* **Excerpt**
-- -- --

Trying not to blow up a 555 timer

BobRoss · Feb 20, 2013

I've got a working prototype of the schematic below for a blinking tail light using a 555 timer and two LEDs as a voltage limiter for the 555 circuit (LEDs 1 and 2). All LEDs are flashing when the switch is on, and two of them stay on without flashing when it is off, which is what I wanted. This will run off of a 3W dynamo hub.

The circuit is a very basic astable monovibrator circuit where the flashing rate of the LEDs is driven by R1 and C1. Of course, there is a rectifier between the dynamo and the circuit.

I'm not sure about the current limits for the 555 - I'm using the CMOS version TLC555CP (http://pdf1.alldatasheet.com/datasheet-pdf/view/28913/TI/TLC555CP.html)

Am I going to fry the thing running it on a dynamo hub? As shown, There would be about 300 mA (I think - that may be incorrect) available through the switch at high speeds. Which parameter from the data sheet should I be looking at?

I've considered running another resistor between the switch and the R/V+ pins (#s 4 and 8 on the pinout), but that seems inefficient. Is there a better way to limit the current (if I actually need to do that)?

Steve K · Feb 20, 2013

okay... let's try to address one question at a time:

1. "am I going to fry the thing?"
Let's look at the datasheet, which is the keeper of all wisdom regarding the LMC555:
http://www.ti.com/lit/ds/symlink/lmc555.pdf (I feel better getting datasheets from the manufacturer directly)
Page 3 has a section called "absolute maximum ratings". This is where you learn that applying 15v across the V+ to ground pins will most likely destroy your IC. Looking at your circuit, it appears that the two LEDs on the right will clamp the voltage to ??? about 6v? Depends on the Vf of the LEDs and the current going through them.
Page 4 of the datasheet shows that T.I. tests most of the parameters down to 1.2v Vdd and up to a Vdd of 12v, so your 12v Vdd should be just fine.
Having said that, it wouldn't hurt to put 0.1uF across the V+ to ground pins of the LMC555, just as a measure of good practice. You'll see this done in most/all of the schematics in the datasheet.

I'm not sure what else is going on in the circuit, but .... can I assume that the power coming into this is full wave rectified? I'd be tempted to add a diode in series with S1 in addition to having a 0.1uF cap from V+ to ground. This will prevent the 555 from powering down everytime the dynamo's AC wave cycles (or is C2 holding up the power so the 555 doesn't see any significant voltage ripple?)

You might want to check that your schematic is correct, because I think you are missing a resistor from the 555's timing network, and the far side of R1 should be hooked up to the discharge pin instead of the output. Refer to page 7 of the datasheet.
edit: are you trying to run this as an astable oscillator or monostable? If monostable, what are you triggering it with? The typical thing to do would be to run it astable.

-- -- --

* **Data entries**
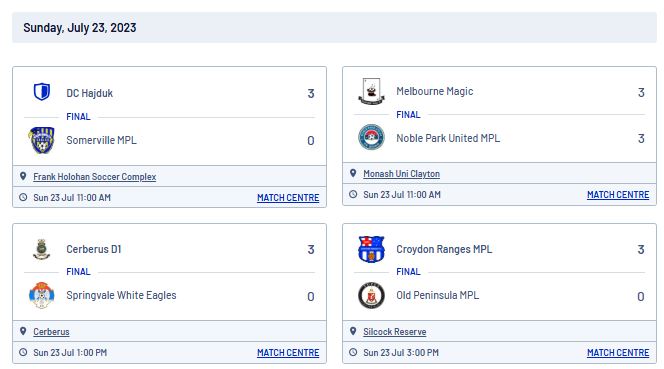Open Match Centre for Cerberus D1 game
664x369 pixels.
click(x=288, y=353)
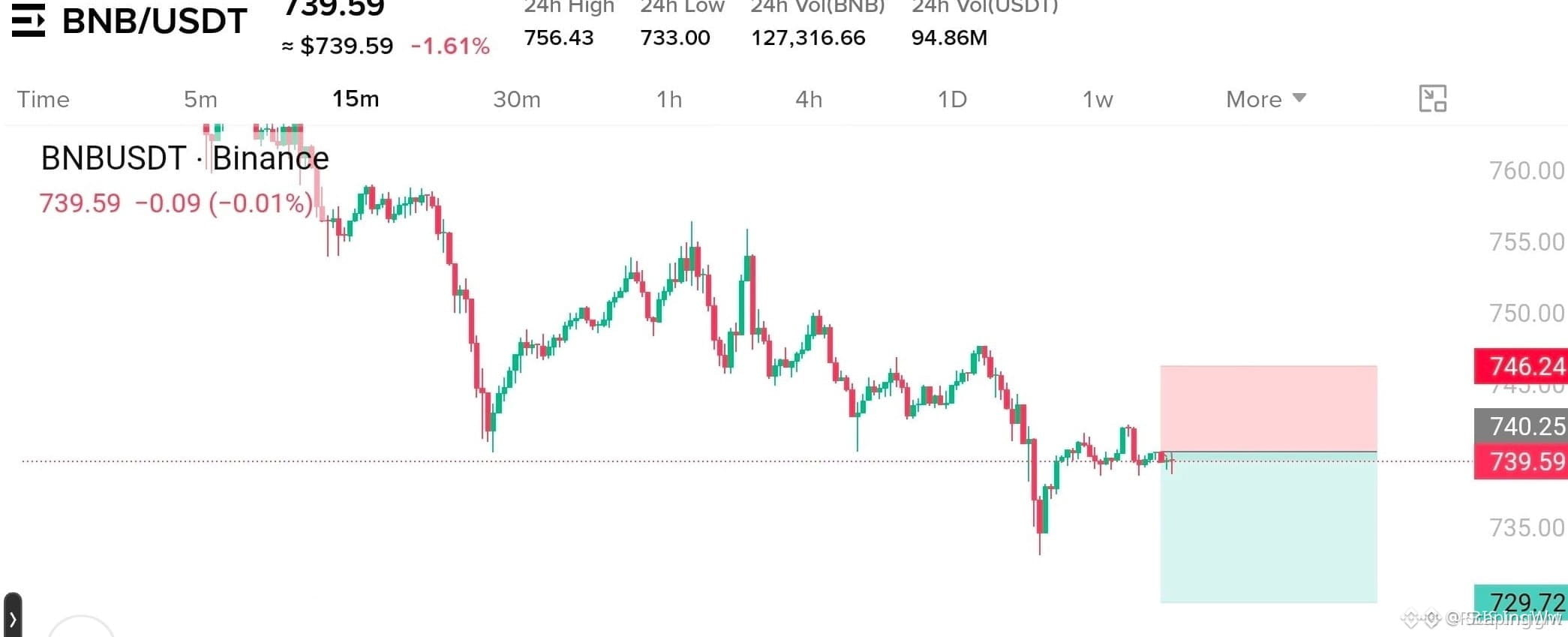Click the 740.25 entry price label
This screenshot has width=1568, height=637.
coord(1521,426)
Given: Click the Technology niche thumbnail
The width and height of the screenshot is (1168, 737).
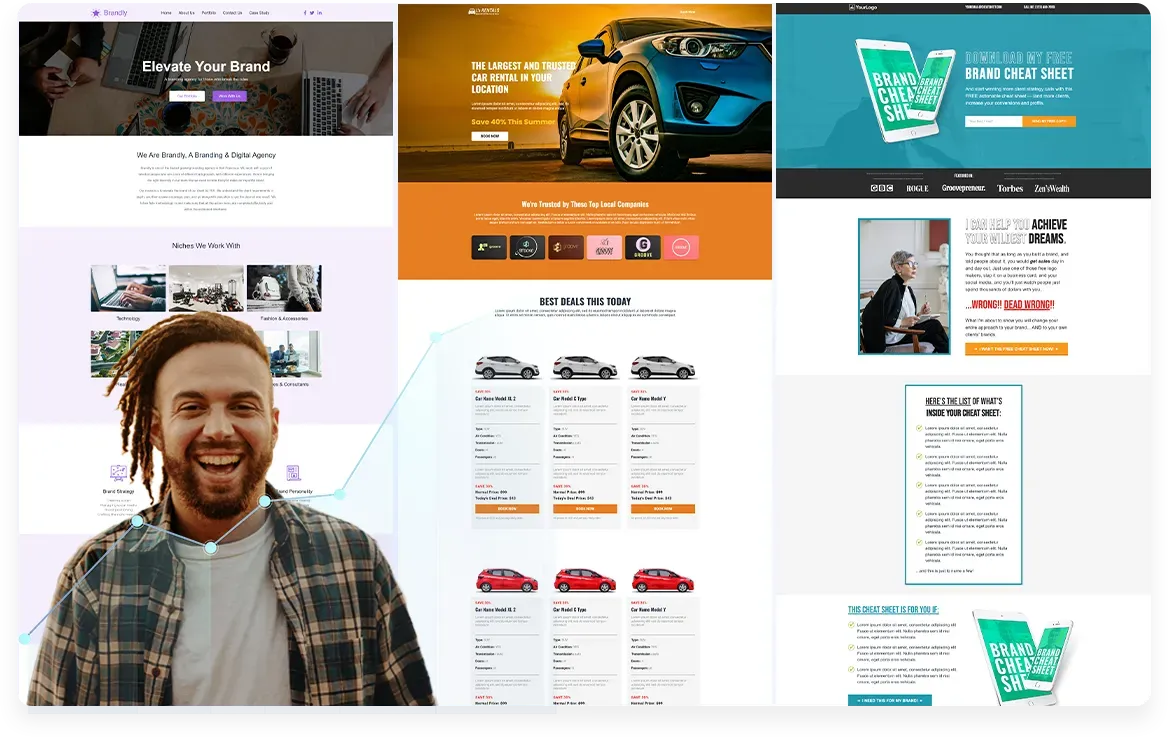Looking at the screenshot, I should [128, 288].
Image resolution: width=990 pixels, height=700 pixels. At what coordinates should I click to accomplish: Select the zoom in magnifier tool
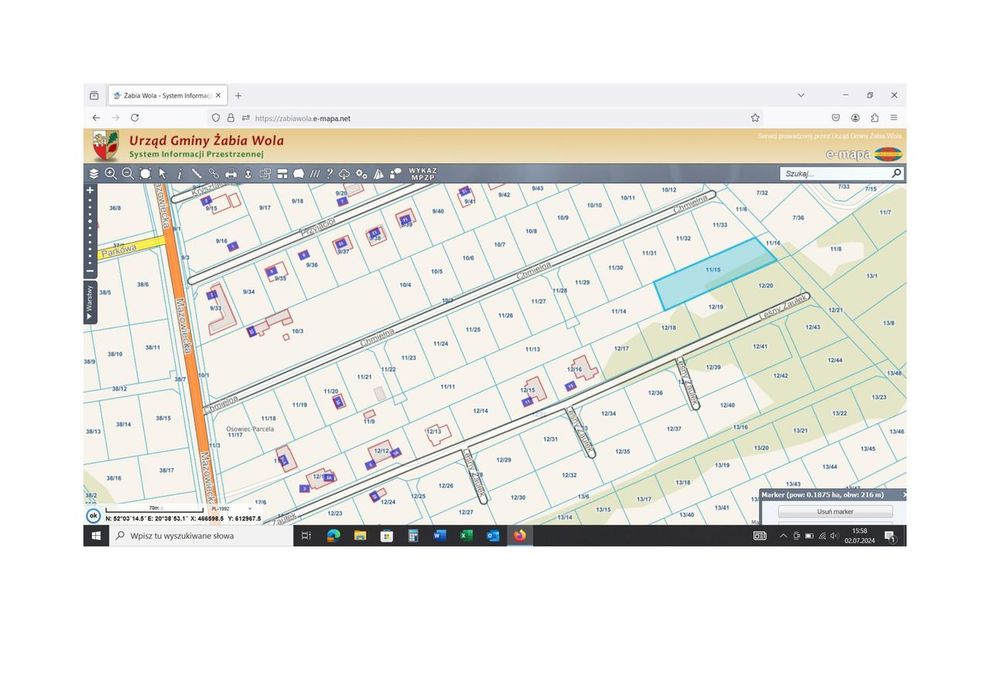click(110, 174)
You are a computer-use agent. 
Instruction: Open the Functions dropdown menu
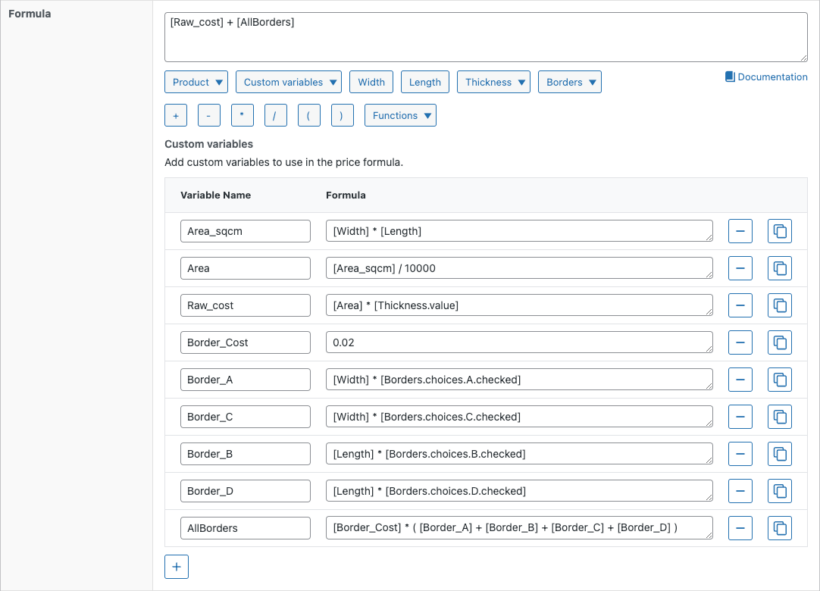(x=400, y=116)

-- -- --

* **To be done**
From the thread on the 555 timer tail light, pull out the passage from "Having said that, it" up to and including "in the datasheet.". The data comes from a different source than the thread.

* **Reply to the task**
Having said that, it wouldn't hurt to put 0.1uF across the V+ to ground pins of the LMC555, just as a measure of good practice. You'll see this done in most/all of the schematics in the datasheet.